The context implies some connection with gun and a sense of "gunman," and evidently the editor bought it. The word was retained in the script of the 1941 movie made from the book, so evidently the Motion Picture Production Code censors didn't know it either.
"The relationship between Kasper Gutman (Sidney Greenstreet) and his young hit-man companion, Wilmer Cook (Elisha Cook, Jr.), is made fairly clear in the movie, but the overt mention of sexual perversion would have been deleted if the censors hadn't made the same mistaken assumption as Hammett's editor." [Hugh Rawson, "Wicked Words," 1989, p.184]
 

GHT

I'll Lock Up
Messages
9,797
Location
New Forest
If anyone has ever listened to Glenn Miller's "Doin' The Jive," it sounds like a foreign language. The lyrics that I found are these:

You clap your hands
And you swing out wide
Do the Suzy Q
Mix in a step or two
Put 'em all together
And you're doin the jive

Oh you stomp your feet
You swing out wide
Mess around awhile
Shake it boogie woogie style
Everybody's swinging when you doin the jive

If you can't play Rummy, Bridge, or Dummy?
Don't let it bother you
Cause you'll be the King
When the band begins to swing
You'll be a smarty and the life of the party
If you do a bump
And you swing out wide
Drop a little bit
Beat it out
Make it fit
Everybody's happy when they're doin the jive

It may be somethin' but it's not the jive
It may be somethin' but it's not the jive
Well what is the jive?
(more spoken)

You clap your hands
And you swing out wide
Do the Suzy Q
Mix in a step or two
Put it all all together
And you're doin the jive

Oh you stomp your feet
And you swing out wide
Mess around awhile
Shake it boogie woogie style
Everybody's swinging when they're doin the jive

If you can't play Rummy, Bridge, or Dummy?
Don't let it bother you
Cause you'll be the King
When the band begins to swing
You'll be a smarty and the life of the party
If you do a bump
And you swing out wide
Drop a little bit
Beat it out and
Make it fit
Everybody's happy when they're doin the jive
You see that piece where it says: "More spoken?" Well do tell me, what is spoken? And as Gibbs says, in NCIS: "In English McGee."

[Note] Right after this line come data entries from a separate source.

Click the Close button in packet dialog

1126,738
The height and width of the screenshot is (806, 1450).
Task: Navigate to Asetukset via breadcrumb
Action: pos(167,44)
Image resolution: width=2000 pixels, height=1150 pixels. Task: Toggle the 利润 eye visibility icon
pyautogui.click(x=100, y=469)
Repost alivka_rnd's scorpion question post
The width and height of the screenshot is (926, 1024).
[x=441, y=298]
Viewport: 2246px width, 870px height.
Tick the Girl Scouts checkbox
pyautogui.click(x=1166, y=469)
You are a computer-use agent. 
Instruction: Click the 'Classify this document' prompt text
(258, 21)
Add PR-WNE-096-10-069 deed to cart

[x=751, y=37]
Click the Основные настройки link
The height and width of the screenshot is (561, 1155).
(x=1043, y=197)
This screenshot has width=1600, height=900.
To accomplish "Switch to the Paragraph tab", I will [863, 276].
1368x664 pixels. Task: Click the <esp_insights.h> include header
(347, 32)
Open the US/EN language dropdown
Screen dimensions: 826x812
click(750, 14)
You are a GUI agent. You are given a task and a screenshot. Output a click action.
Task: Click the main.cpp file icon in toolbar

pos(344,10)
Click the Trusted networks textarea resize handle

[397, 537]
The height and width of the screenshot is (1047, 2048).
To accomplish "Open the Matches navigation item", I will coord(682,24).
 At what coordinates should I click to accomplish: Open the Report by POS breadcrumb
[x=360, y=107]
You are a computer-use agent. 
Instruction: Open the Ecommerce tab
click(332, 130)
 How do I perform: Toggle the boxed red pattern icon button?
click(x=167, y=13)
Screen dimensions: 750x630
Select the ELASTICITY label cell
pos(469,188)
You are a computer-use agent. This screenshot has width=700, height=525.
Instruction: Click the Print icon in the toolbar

[video=youtube;smoNfOSoHq4]https://www.youtube.com/watch?v=smoNfOSoHq4[/video]

Oh, and by the way, enjoy the music. I just love it.
 

LizzieMaine

Bartender
Messages
33,766
Location
Where The Tourists Meet The Sea
If anyone has ever listened to Glenn Miller's "Doin' The Jive," it sounds like a foreign language. The lyrics that I found are these:


You see that piece where it says: "More spoken?" Well do tell me, what is spoken? And as Gibbs says, in NCIS: "In English McGee."

Oh, and by the way, enjoy the music. I just love it.

Those are all descriptions of various popular dance steps in the late thirties. The "Suzy Q," a kind of a fancy swiveling deal, was hot stuff with college kids around 1936. Mr. Miller reveals himself to be something of a mouldy figge to still be talking about it in 1938.